What you will do
Extract each of the lines below word for word, leaving out the pictures.

# # #

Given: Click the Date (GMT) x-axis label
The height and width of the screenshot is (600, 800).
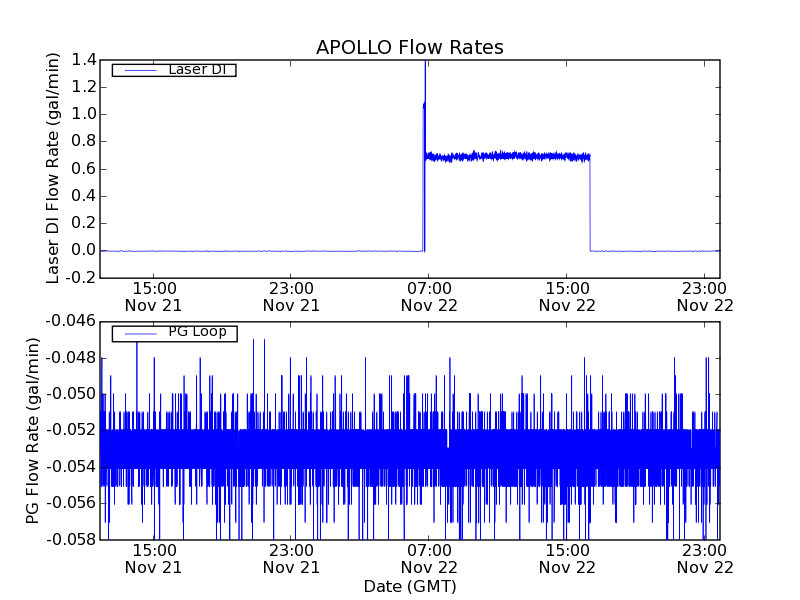Looking at the screenshot, I should (x=409, y=586).
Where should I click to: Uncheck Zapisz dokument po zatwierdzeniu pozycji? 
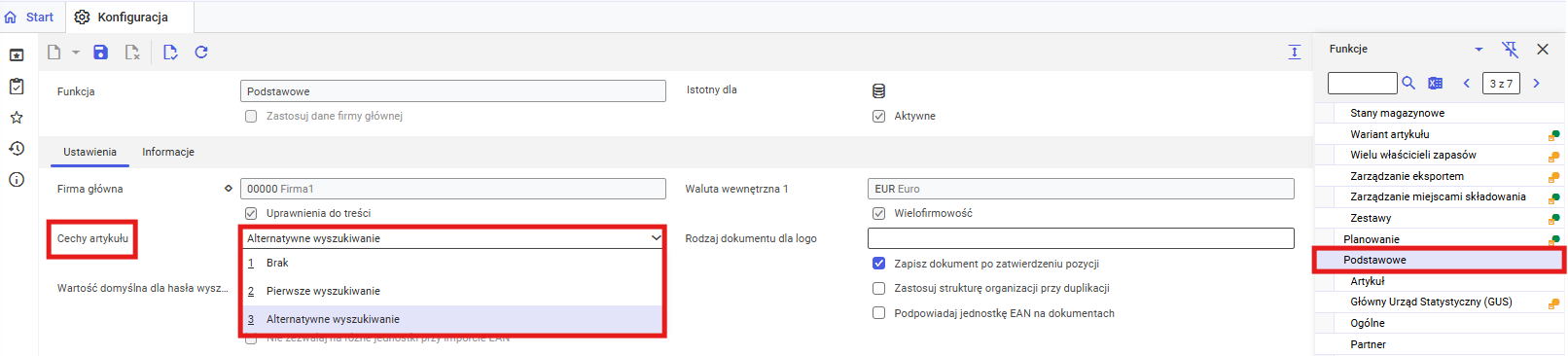[879, 264]
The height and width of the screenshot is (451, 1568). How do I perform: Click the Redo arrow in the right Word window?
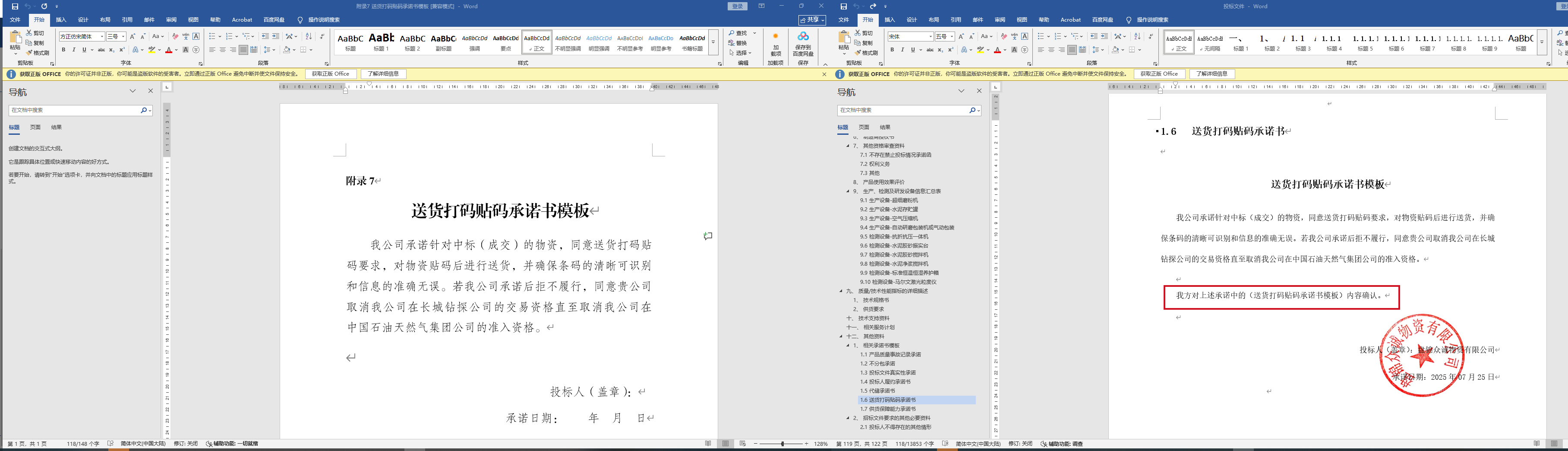873,6
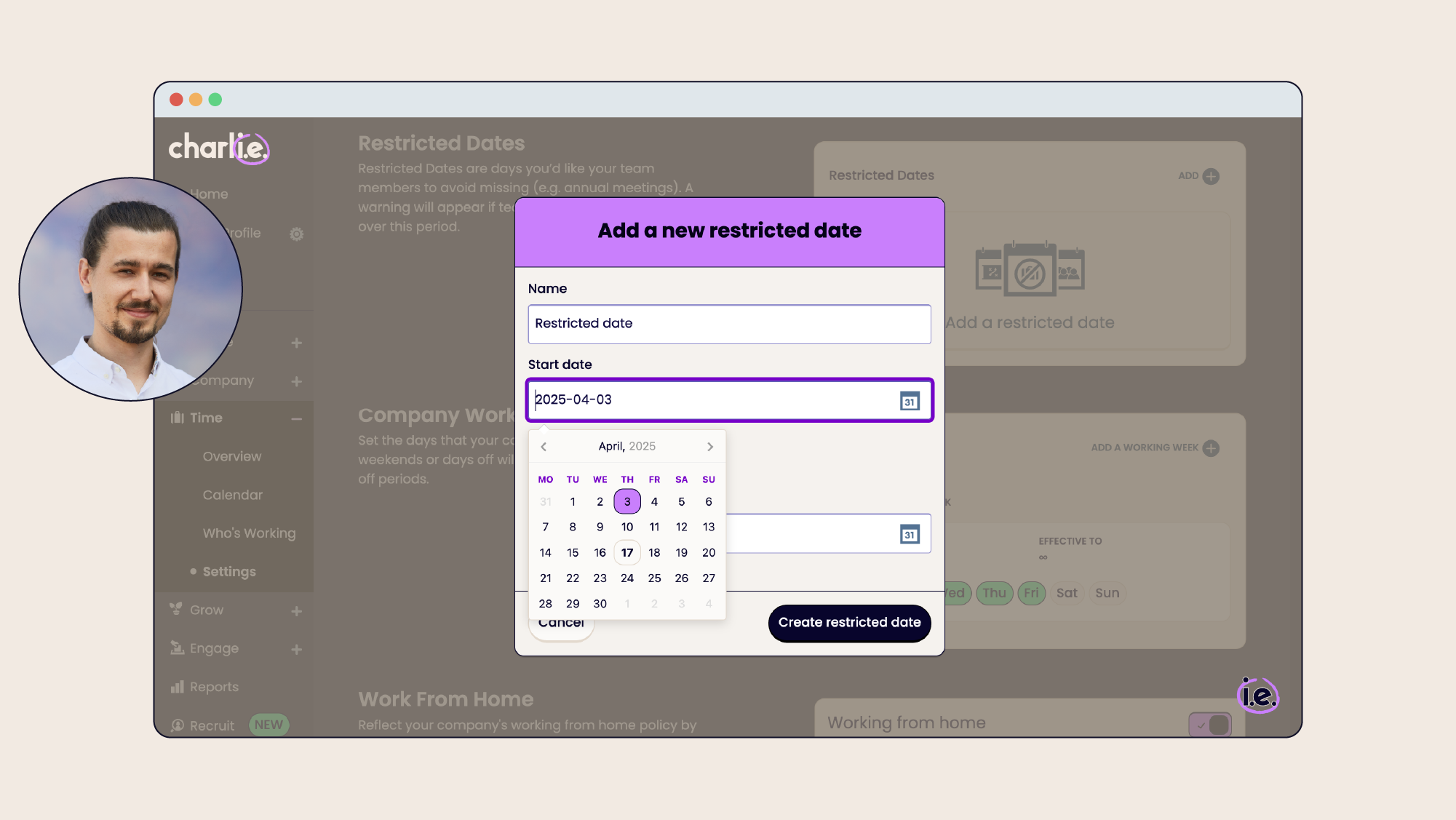Toggle Sat working day pill
Image resolution: width=1456 pixels, height=820 pixels.
click(1067, 593)
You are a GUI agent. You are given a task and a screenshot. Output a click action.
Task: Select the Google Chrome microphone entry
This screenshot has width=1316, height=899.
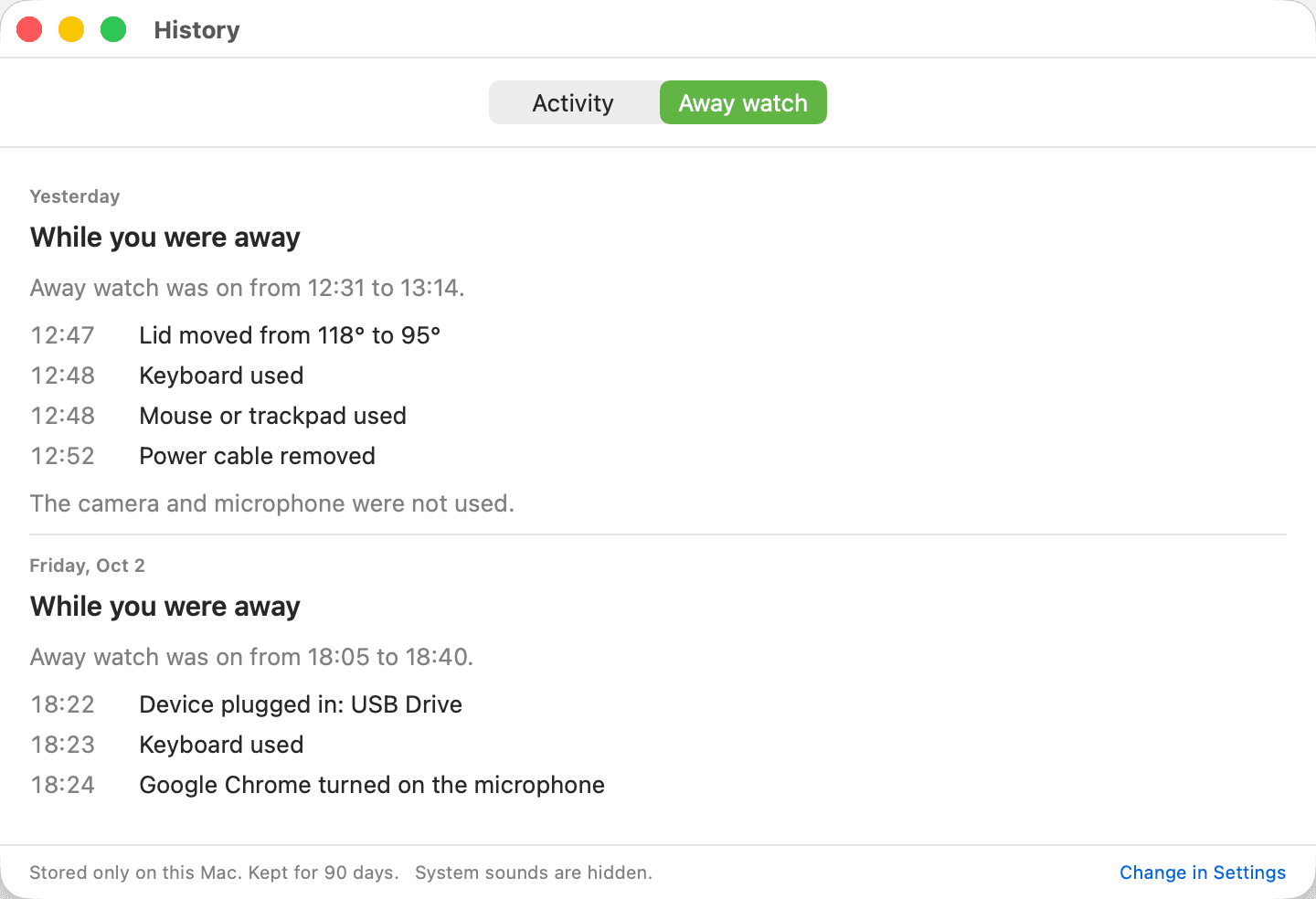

# # #

Response below
Given: Click the Date (GMT) x-axis label
The height and width of the screenshot is (600, 800).
Looking at the screenshot, I should (x=409, y=586).
Where should I click to: Uncheck Zapisz dokument po zatwierdzeniu pozycji? 
[879, 264]
The height and width of the screenshot is (451, 1568). How do I perform: Click the Redo arrow in the right Word window?
873,6
Toggle Sat working day pill
Image resolution: width=1456 pixels, height=820 pixels.
click(1067, 593)
You are a GUI agent. You are given a task and a screenshot. Output a click action.
Task: Select the Google Chrome microphone entry
This screenshot has width=1316, height=899.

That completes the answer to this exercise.